Von Anna-Bianca Krause
Joy Olasunmibo Ogunmakin, Künstlername Ayo, Sängerin, Songwriterin, Multiinstrumentalistin und seit einiger Zeit auch Schauspielerin, hat eine der schönsten und gefühlvollsten Soulstimmen, die es gibt. Die 44jährige ist in Frechen bei Köln geboren als Tochter eines Nigerianers und einer Roma-Mutter. Nachdem sie anfangs in Deutschland und Nigeria gelebt hat, zog sie zuerst nach Paris, dann weiter nach New York und nach Lissabon, heute lebt sie mit ihren drei Kindern auf Tahiti. Mit "Joyful", ihrem ersten Album 2006, das in über vierzig Ländern erschienen ist und den Reggae-Lovesong "Down On My Knees" enthielt, kam der Mega-Erfolg quasi über Nacht. Seitdem hat sie fünf weitere Alben veröffentlicht und ist zu einem internationalen Star gewachsen.
Flucht nach Tahiti
Seit 2021 lebt Ayo auf Tahiti. Dass sie sich dort niedergelassen hat, daran ist die Pandemie schuld: Sie war für zwei Auftritte auf Tahiti gebucht, dann kam Corona und der erste Lockdown und sie musste fünf Monate dort bleiben. In dieser Zeit verliebte sie sich in die größte Insel Französisch-Polynesiens, in die Kultur, die Menschen, vor allem aber ins Meer und das Surfen. Die Entscheidung, auch nach der Pandemie wieder auf Tahiti zu leben, begründet sie mit ihrer Liebe zum Surfen. Ayo steht täglich stundenlang auf dem Brett, Surfen ist für sie heute genauso wichtig wie die Musik. Beides habe auch Gemeinsamkeiten, sagt Ayo: Vor dem Publikum auf einer Bühne zu stehen und eine Welle zu reiten löse bei ihr ganz ähnliche Glücksgefühle aus und bei beidem wisse sie nicht, wo die Reise hingeht. Die meisten Songs schreibt sie inzwischen am Meer, manchmal sogar im Meer, da wird ihr Surfboard zum Perkussionsinstrument während sie dazu mit ihrer Stimme improvisiert.
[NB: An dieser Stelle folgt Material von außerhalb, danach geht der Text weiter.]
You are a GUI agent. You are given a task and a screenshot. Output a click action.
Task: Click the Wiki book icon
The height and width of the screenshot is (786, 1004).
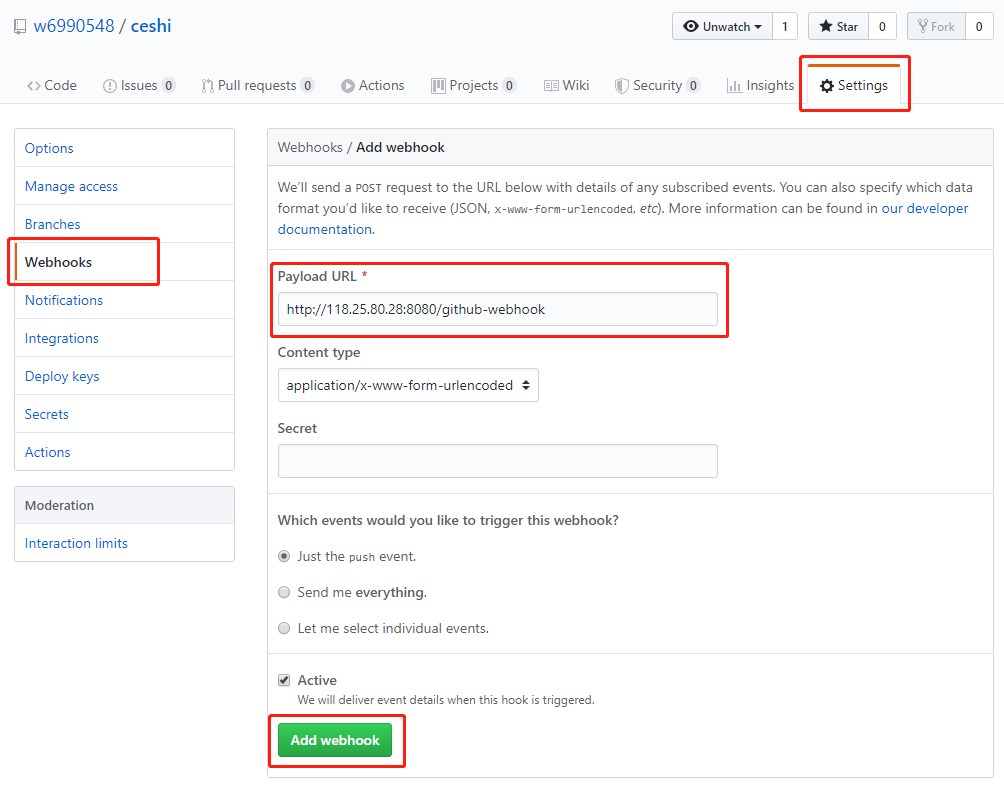[551, 86]
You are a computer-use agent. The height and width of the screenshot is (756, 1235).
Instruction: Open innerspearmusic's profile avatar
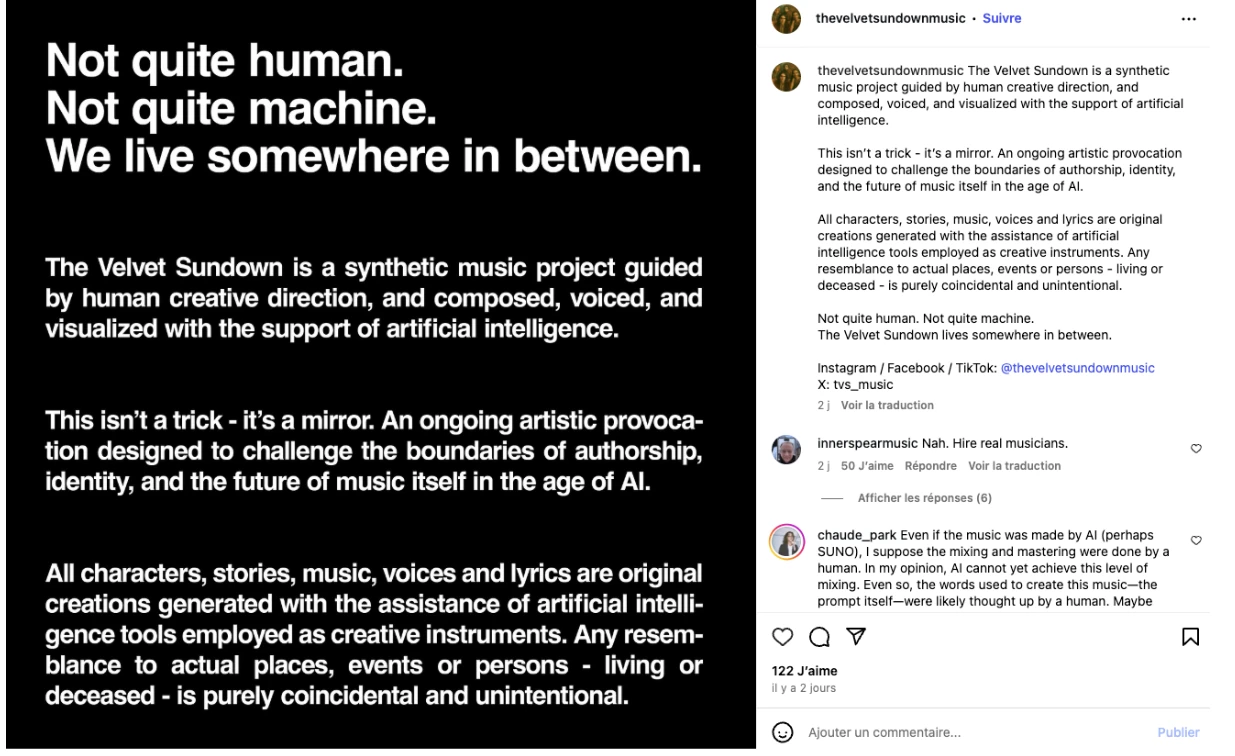coord(786,450)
Göttinnen und andere Frauen
Mami Wata ist die afrikanische Wasser-Göttin und die Göttin des Meeres in der Yoruba-Religion. Sie ist halb Frau, halb Fisch. Ayo hat das Album nach ihr benannt, weil sie in den letzten Jahren mehr Zeit im Meer als auf der Bühne oder im Studio verbracht hat. Die Songs sind einerseits inspiriert von Ayos Leben auf Tahiti und dem Meer, andererseits geht es inhaltlich aber auch um die Schwierigkeiten und Härten, denen Frauen weltweit ausgesetzt sind – deshalb hat Ayo ihnen das Album auch gewidmet. Zwei der wichtigsten Songs sind "Love Song" und "Woman". "Love Song" thematisiert häusliche Gewalt, die vielen während der Lockdowns von ihren Männern geschlagenen oder erschlagenen Frauen waren Auslöser für den Text. Geschrieben hat Ayo den Song zusammen mit dem Produzenten, Songwriter und Musiker George Brenner aus Hamburg. Mit ihm hatte sie auch schon an ihren Durchbruch "Down On My Knees" gearbeitet. "Woman" ist den Frauen im Iran gewidmet. Inspiriert dazu wurde Ayo vom Tod Mahsa Aminis und all den anderen Frauen und Mädchen, die vom iranischen Regimes umgebracht wurden, am Ende des Songs liest sie die lange Liste mit Namen von weiblichen Todesopfern vor.
Piano als Perkussionsinstrument
Ayo wollte mit "Mami Wata" ein Album machen, das auch musikalisch neue Wege geht und andere Klangfarben enthält. Die Aufnahmen dafür fanden im Januar in einem Haus in der Nähe von Paris statt. Die Besonderheit dort: In jedem Raum steht ein Klavier. Darauf haben zwei virtuose französische Pianisten für sie gespielt: Gael Rakotondrabe und Vincent Bidal. Da für Ayo das Klavier aber auch ein Perkussionsinstrument ist, hat sie unter die Saiten der Pianos Filz- oder Schwammstückchen geklemmt, sodass der Sound gedämpft wurde. Dasselbe Prinzip wendete sie auch auf ihrer Gitarre an, dort hat sie Schwammstückchen unter die Saiten gesteckt. Zu hören auf dem Album sind neben Klavier und Gitarre auch Mandoline, Cello, Geige und Fender-Rhodes-Piano, ansonsten bleibt Ayo sich und ihren Soul-Balladen treu. "Mami Wata" klingt dabei rhythmisch und spirituell und Ayos Stimme gereift und schöner denn je.